(Word and item position data)
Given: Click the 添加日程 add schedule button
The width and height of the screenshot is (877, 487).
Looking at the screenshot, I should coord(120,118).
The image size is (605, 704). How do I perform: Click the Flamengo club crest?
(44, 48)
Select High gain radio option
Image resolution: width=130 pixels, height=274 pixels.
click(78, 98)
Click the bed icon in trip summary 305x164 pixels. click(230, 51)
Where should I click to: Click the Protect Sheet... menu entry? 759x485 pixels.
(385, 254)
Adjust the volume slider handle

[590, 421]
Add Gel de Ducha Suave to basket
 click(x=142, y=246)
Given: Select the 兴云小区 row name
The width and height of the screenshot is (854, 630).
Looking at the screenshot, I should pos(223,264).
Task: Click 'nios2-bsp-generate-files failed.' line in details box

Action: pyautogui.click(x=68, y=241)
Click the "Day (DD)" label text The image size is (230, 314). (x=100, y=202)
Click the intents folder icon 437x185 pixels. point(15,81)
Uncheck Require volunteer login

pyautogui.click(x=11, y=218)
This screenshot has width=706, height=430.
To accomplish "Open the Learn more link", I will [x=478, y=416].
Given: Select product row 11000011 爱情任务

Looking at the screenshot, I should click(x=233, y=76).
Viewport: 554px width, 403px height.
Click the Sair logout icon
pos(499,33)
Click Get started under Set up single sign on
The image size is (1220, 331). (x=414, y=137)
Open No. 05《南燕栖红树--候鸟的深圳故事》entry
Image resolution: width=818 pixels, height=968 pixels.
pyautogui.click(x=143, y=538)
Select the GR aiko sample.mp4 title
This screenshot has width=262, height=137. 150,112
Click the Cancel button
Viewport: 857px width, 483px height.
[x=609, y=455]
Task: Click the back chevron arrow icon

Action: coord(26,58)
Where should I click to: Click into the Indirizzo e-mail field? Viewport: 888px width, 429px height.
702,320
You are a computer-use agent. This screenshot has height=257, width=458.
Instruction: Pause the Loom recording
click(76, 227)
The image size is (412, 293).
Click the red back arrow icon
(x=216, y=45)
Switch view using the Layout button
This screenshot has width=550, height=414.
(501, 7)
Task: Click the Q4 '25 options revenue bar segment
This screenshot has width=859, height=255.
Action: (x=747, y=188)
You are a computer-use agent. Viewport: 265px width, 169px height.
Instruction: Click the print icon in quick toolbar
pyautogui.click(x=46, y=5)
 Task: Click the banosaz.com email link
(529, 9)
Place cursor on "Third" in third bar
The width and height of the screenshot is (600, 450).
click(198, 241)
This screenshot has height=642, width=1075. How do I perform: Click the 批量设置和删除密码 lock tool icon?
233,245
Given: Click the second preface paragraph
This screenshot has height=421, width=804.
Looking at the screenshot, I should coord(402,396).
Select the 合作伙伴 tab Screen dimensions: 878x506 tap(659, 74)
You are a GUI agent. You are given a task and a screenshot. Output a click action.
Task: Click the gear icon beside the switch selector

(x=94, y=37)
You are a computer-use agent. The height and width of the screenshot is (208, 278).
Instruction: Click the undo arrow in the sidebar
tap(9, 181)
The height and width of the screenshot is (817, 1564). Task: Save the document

What you have to do = Turn the lines of the records, starting with the line that contains "Task: Click the banosaz.com email link" and going on through the last line of the records, into a numbered list, skipping any blank lines. Include only those lines.

Task solution =
1.  Task: Click the banosaz.com email link
2. (529, 9)
3. Place cursor on "Third" in third bar
4. The width and height of the screenshot is (600, 450).
5. click(198, 241)
6. This screenshot has height=642, width=1075. How do I perform: Click the 批量设置和删除密码 lock tool icon?
7. 233,245
8. Given: Click the second preface paragraph
9. This screenshot has height=421, width=804.
10. Looking at the screenshot, I should coord(402,396).
11. Select the 合作伙伴 tab Screen dimensions: 878x506 tap(659, 74)
12. You are a GUI agent. You are given a task and a screenshot. Output a click action.
13. Task: Click the gear icon beside the switch selector
14. (x=94, y=37)
15. You are a computer-use agent. The height and width of the screenshot is (208, 278).
16. Instruction: Click the undo arrow in the sidebar
17. tap(9, 181)
18. The height and width of the screenshot is (817, 1564). Task: Save the document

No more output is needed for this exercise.